# EXERCISE DESCRIPTION
Say how many lines in the records contain "search". The reply must consist of the number alone.

(Pixel coordinate grounding data)
━━━━

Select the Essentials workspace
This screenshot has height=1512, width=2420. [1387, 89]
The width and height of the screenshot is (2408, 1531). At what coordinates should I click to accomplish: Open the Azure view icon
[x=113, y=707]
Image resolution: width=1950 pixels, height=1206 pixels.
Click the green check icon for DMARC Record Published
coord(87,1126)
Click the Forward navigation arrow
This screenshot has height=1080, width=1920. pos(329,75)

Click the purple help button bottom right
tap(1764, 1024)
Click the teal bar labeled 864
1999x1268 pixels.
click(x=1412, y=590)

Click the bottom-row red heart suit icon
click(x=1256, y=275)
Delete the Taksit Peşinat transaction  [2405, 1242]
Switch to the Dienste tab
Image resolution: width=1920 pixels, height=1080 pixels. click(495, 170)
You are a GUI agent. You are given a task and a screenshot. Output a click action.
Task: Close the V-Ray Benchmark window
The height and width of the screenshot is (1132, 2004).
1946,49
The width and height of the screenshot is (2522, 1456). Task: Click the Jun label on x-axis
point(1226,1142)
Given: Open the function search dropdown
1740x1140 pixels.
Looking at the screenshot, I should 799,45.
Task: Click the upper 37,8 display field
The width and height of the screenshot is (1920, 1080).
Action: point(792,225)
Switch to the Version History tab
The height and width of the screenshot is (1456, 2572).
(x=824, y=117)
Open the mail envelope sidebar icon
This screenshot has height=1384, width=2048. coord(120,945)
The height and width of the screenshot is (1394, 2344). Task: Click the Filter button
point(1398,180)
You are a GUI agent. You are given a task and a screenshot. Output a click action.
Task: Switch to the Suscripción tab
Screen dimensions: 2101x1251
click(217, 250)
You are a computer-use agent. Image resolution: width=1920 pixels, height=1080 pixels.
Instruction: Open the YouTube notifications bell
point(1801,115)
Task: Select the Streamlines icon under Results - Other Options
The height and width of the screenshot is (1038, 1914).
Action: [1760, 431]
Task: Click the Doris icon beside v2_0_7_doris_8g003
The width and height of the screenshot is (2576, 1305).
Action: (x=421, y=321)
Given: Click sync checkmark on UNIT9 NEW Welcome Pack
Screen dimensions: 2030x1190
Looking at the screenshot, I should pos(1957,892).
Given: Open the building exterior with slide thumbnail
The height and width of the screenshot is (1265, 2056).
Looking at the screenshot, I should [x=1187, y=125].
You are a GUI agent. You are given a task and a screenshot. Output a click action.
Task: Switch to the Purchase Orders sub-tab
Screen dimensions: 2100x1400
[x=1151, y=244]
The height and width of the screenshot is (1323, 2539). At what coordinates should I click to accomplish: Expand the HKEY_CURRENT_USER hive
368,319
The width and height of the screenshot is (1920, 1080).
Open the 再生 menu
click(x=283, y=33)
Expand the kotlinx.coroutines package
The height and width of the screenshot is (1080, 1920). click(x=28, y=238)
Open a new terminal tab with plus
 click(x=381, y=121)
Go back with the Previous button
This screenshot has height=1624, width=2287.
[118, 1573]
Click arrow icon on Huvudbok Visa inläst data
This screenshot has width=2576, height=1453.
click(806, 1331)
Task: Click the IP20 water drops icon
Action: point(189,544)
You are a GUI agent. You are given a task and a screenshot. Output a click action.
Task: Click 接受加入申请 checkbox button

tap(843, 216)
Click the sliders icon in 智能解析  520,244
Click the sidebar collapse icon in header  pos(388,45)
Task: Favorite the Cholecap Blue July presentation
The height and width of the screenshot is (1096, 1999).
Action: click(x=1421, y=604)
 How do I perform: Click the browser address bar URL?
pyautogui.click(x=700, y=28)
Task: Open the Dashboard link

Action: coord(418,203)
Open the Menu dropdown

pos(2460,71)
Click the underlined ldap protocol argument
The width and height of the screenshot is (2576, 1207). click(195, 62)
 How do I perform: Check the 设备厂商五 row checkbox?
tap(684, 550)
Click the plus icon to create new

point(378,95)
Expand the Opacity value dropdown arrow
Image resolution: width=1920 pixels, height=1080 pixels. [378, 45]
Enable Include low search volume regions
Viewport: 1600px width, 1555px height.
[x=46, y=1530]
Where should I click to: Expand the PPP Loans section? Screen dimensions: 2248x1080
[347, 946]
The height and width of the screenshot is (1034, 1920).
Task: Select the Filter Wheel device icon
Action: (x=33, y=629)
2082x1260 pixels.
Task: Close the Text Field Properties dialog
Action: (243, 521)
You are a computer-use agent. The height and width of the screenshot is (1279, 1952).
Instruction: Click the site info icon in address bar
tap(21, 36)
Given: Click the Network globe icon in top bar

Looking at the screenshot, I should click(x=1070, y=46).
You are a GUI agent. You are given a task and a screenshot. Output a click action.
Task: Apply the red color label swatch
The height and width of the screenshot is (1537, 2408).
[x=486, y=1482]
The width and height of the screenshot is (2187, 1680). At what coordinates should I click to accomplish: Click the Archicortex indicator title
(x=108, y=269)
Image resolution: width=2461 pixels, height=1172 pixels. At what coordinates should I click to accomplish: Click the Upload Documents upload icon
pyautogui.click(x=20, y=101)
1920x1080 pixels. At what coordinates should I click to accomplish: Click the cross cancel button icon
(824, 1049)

━━━━

# SOLUTION TO THE EXERCISE
2